19 April 2009

Computer Crash Test Dummy

Recently, a comment I left somewhere was labeled as sarcasm. I wanted to comment back that it wasn't. It was just regular, generic humor. Okay maybe it was absurdist or hyperbolic; certainly meant in fun (surely, I jest wanna have fun). At it's worst, the comment could be pegged as containing a grain of schadenfreude. But just a grain.

But then it finally happened: I knew that my computer was nearing it's D-Day. For some time I felt like I was driving 75, uphill, in a Chevette, pulling a horse trailer loaded with clydesdales. Thursday night, I threw a rod, blew a gasket and broke a CV joint.

After trying every option on the system recovery except the last one, which warned it would erase all programs and files, I closed the lid and went to bed. I lay awake for quite a while thinking: "What am I going to lose." As far as my novel-in-progress, I had printed all but the most recent 3 pages, which I could mostly recreate from memory. There were several poems that I would have to go back to rough drafts in my journal to rework. Several random bits and pieces of ideas for other books and plays. Hundreds of photographs, some of which are posted on Facebook and MySpace and therefore could be retrieved. And about 60 cd's worth of music.

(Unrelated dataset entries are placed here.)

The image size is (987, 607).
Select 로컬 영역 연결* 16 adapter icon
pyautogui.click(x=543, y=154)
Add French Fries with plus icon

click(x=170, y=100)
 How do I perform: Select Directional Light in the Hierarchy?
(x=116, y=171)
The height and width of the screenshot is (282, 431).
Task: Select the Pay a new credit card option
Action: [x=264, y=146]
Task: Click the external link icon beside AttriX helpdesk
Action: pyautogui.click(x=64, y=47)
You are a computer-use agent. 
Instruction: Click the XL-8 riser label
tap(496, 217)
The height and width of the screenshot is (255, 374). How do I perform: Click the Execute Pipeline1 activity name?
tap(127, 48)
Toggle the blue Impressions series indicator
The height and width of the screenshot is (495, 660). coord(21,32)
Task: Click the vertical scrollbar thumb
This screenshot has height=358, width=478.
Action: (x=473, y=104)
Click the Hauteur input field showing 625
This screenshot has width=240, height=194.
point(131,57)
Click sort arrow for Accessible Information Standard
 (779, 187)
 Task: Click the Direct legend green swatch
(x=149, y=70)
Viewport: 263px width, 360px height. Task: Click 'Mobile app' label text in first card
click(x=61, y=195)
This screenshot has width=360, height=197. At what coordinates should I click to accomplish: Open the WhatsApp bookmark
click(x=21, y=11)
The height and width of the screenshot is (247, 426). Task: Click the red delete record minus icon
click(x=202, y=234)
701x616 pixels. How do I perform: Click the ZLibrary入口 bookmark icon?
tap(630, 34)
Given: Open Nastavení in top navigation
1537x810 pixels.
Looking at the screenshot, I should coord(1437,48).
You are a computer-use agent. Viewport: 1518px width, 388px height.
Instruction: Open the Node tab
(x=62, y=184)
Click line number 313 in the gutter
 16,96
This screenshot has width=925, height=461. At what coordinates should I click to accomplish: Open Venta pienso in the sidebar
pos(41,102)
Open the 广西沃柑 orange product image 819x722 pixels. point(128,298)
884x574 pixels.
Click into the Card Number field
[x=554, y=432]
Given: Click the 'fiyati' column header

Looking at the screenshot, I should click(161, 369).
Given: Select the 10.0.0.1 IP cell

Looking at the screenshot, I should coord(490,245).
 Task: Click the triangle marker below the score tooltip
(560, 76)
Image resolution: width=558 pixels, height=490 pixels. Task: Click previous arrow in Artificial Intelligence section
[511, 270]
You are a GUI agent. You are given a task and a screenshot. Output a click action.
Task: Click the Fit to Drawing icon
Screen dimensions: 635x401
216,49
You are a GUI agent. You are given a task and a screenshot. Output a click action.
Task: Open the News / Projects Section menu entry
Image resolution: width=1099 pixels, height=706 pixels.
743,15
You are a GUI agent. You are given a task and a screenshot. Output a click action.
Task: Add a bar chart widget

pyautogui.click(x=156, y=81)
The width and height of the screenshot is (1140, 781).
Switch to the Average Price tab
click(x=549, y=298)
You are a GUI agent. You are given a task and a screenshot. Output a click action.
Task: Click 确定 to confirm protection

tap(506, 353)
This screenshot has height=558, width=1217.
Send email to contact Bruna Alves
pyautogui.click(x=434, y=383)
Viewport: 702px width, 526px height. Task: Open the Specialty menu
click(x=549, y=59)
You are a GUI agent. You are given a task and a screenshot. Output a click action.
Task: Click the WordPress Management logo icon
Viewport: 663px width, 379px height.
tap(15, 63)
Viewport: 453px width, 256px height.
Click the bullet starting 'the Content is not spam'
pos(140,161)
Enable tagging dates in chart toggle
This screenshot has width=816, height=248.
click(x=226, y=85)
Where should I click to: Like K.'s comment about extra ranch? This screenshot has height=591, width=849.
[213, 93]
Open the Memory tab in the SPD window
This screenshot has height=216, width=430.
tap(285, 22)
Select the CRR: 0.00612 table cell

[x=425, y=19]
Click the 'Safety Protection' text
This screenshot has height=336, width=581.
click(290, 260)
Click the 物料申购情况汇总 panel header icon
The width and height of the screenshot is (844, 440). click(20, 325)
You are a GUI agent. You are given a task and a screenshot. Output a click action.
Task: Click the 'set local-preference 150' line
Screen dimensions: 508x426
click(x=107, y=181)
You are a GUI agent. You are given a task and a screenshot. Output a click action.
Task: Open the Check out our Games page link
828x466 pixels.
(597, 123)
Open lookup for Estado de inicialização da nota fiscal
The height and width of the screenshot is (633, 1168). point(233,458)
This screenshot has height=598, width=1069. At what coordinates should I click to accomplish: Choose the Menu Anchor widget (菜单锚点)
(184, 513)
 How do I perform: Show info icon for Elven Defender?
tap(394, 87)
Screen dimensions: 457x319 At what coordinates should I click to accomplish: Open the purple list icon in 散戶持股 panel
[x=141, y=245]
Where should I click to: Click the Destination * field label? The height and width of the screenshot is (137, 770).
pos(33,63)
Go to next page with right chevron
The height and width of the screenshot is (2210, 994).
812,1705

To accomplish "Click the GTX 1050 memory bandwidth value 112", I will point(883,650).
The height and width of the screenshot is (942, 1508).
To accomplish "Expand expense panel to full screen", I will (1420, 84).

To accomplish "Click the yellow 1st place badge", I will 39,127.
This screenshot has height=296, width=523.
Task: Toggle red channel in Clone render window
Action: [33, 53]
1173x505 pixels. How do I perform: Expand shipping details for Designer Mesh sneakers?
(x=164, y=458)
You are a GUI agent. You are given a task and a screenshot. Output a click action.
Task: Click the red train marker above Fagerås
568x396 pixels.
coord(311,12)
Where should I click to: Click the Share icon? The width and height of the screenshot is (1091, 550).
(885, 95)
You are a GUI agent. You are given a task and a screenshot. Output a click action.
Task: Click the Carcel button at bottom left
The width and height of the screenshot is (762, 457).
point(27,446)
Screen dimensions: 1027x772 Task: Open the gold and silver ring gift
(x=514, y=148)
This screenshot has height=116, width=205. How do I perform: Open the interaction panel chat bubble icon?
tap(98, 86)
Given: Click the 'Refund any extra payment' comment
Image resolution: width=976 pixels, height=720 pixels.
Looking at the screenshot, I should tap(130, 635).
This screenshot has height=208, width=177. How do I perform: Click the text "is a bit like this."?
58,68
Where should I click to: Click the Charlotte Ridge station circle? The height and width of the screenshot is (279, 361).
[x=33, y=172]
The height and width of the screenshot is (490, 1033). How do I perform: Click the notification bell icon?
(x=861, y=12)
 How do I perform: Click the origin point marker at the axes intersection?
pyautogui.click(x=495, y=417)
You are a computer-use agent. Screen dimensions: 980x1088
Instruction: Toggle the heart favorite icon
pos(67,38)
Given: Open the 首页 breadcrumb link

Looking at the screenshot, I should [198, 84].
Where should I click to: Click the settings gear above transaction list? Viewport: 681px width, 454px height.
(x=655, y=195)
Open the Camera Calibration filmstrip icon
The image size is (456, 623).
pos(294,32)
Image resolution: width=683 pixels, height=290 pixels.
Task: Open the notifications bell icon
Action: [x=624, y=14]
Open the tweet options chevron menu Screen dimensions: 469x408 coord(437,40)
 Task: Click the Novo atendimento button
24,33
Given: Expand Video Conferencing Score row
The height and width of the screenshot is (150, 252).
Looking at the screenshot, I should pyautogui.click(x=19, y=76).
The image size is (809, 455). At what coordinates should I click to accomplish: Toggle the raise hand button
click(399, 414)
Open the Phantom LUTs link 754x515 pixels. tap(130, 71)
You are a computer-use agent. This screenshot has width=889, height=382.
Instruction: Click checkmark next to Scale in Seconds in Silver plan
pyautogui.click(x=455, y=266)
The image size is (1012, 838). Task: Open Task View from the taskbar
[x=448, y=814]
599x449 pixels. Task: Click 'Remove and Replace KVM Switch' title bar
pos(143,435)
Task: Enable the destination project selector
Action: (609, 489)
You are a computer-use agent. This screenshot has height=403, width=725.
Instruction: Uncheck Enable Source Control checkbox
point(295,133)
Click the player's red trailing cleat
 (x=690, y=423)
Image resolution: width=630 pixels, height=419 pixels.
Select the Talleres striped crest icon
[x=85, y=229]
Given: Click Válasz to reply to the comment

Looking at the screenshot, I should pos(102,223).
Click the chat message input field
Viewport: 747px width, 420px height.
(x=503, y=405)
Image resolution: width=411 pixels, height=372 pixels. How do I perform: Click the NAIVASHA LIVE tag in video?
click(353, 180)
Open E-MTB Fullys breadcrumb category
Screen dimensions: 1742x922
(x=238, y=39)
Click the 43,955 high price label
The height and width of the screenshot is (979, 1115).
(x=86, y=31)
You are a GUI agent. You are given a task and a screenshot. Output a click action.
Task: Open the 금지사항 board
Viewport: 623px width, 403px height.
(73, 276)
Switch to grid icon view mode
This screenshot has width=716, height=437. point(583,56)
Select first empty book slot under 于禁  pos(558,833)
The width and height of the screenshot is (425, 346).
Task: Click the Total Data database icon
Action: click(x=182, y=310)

I would also lose the programs I use to maintain my website (which is almost a month late for its monthly update), the program I use to record and engineer my radio show, and the program I use to maintain my genealogy addiction.

Oddly, I fell asleep thinking that it might be a good thing to have it all wiped clean and start fresh. Maybe I would go back to using my old Underwood or Remington Streamliner, if I can find ribbons for them anymore (older folks, please explain typewriter ribbon to the young'uns. Thanks). Maybe I would write my books long-hand and have my wife type them out like Melville; or since I don't have a wife, my sister like Roethke. Maybe I would memorize everything like the people at the end of Fahrenheit 451 or everybody in pre-literate societies.

Or maybe I'd take my computer to a whiz-kid in town and have him fix it for me.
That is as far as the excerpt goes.